第5話 Aパート

第5話

Aパート


ミキサーの電源を入れ、自分の声を確認して「よし」と呟き配信開始ボタンを押す。


4日目1枠目

すっかり慣れた挨拶と自己紹介の口上で配信を始めると、『誰?』『来るとこ間違えました』『ヲタボからショタボに進化した』等馴染みになったリスナーから声が変わった(良くなった)事を指摘され、機材を新しくしたこと、発声練習を始めたこと、実力不足を認めつつもトップの#22に近づきたいと決意を述べ、「こんな僕だけど……」と応援を求めてリスナー側からも紅葉が配信に真摯に向き合う姿勢と日々成長する姿を好意的に受け止められる。
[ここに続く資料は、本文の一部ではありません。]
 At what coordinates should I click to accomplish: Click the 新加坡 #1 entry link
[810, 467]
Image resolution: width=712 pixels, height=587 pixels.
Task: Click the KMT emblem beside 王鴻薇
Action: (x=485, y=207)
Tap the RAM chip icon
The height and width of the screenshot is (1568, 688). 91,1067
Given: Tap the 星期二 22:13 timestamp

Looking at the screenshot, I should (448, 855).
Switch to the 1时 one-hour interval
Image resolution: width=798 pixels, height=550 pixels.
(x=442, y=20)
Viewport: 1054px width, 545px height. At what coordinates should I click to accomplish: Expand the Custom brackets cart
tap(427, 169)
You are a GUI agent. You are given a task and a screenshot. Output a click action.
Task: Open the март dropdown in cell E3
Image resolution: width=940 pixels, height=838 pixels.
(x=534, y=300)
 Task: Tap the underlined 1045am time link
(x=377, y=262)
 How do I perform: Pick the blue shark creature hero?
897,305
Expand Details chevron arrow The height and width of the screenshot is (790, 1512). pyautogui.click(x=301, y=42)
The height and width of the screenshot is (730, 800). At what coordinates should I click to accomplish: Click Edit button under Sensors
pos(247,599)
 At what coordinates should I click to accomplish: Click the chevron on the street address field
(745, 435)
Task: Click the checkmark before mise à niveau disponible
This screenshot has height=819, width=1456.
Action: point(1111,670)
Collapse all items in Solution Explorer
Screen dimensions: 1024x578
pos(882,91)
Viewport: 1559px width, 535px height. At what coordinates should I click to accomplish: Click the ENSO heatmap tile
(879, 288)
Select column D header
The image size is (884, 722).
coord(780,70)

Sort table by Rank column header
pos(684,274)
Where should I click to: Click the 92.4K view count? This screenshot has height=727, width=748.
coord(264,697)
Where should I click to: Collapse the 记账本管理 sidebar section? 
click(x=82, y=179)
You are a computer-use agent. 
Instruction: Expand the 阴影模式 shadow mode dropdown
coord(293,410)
その流れで次枠の企画『ド新人バ美肉限ヲタライバー、高速詠唱で外郎を売る! ノニもあるよ!?』を宣伝。センスを馬鹿にされつつも頑張ってサムネを作ったことをアピールする。


外郎売りの説明。


「『外郎売』は元々歌舞伎のある演目の中にある透頂香っていう薬を売る薬売りのセールストークで、その薬売りの屋号がういろうだったから『外郎売』って呼ばれてるの。で、その透頂香に舌が回って滑舌が良くなる効用があって、それをアピールするために早口言葉が入ってて、それが声優さんや声のお仕事をする人の練習用にちょうど良いっていうね、あれです」


カチカチとマウス操作して外郎売が載っているページを開く。


「今回の企画ではこれを読んで、噛んだり詰まったりする度にノニジュースって不味いと評判のジュースを飲むことになってるんだけど…… 実は僕もさっき初めて『外郎売』の全文を見て、今ちょっと後悔してるんだ…… しかも、このノニジュースを飲むのも初めてっていうね……」


草コメント、冷やかし、からかいながら励ますコメントがいくつか付く。